━━━━━ Data records

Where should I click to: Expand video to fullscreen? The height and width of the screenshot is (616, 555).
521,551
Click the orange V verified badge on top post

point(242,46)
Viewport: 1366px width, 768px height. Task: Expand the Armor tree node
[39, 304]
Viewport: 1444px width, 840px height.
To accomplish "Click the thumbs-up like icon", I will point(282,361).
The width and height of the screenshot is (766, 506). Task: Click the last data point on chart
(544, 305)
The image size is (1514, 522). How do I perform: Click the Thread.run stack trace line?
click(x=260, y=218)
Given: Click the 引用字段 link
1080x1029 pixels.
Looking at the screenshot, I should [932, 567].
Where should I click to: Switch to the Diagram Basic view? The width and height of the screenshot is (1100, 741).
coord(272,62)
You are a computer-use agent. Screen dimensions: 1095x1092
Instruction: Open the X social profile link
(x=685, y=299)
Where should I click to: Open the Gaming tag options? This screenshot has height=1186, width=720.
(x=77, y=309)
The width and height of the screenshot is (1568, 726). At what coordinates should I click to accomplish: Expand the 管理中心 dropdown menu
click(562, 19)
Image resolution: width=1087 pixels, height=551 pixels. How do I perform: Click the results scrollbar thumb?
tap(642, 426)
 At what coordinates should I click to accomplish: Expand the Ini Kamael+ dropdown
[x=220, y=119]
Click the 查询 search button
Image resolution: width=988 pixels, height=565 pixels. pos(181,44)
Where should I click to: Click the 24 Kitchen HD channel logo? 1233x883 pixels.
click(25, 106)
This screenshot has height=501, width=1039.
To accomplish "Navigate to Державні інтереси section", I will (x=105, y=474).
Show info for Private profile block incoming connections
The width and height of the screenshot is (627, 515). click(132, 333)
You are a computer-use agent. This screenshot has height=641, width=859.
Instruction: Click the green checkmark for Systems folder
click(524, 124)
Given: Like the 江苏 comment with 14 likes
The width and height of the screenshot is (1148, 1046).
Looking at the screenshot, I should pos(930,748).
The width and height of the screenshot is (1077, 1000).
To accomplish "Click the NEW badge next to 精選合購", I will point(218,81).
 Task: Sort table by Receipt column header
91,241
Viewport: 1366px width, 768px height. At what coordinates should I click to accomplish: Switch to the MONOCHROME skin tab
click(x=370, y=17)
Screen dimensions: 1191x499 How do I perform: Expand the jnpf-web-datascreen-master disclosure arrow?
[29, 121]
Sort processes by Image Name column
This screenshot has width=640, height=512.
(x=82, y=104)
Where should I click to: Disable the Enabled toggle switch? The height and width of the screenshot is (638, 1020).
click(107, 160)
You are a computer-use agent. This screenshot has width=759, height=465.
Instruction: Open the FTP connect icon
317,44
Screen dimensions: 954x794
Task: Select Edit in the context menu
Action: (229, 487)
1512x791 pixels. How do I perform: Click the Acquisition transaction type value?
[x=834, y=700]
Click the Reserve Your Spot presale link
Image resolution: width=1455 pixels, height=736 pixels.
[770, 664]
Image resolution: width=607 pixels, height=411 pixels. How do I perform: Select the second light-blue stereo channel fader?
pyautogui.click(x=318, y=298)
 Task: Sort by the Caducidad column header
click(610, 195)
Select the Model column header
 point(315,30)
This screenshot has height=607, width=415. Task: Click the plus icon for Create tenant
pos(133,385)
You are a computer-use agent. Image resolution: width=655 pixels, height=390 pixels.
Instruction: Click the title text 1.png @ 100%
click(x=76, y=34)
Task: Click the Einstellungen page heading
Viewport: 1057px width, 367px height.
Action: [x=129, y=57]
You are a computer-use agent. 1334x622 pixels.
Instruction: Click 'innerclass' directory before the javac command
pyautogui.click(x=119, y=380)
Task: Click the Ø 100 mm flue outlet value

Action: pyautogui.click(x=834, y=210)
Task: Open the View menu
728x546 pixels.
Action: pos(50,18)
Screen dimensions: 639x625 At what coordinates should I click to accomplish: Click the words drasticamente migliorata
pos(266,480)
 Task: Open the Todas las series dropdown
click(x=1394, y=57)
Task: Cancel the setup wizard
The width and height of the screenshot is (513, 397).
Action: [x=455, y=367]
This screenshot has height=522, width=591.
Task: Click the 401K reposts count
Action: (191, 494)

━━━━━━━━━━

◆ Task requirements:
Provide a count of the lines in the data above that include the word "Given", stating the number alone.

◆ Task result:
2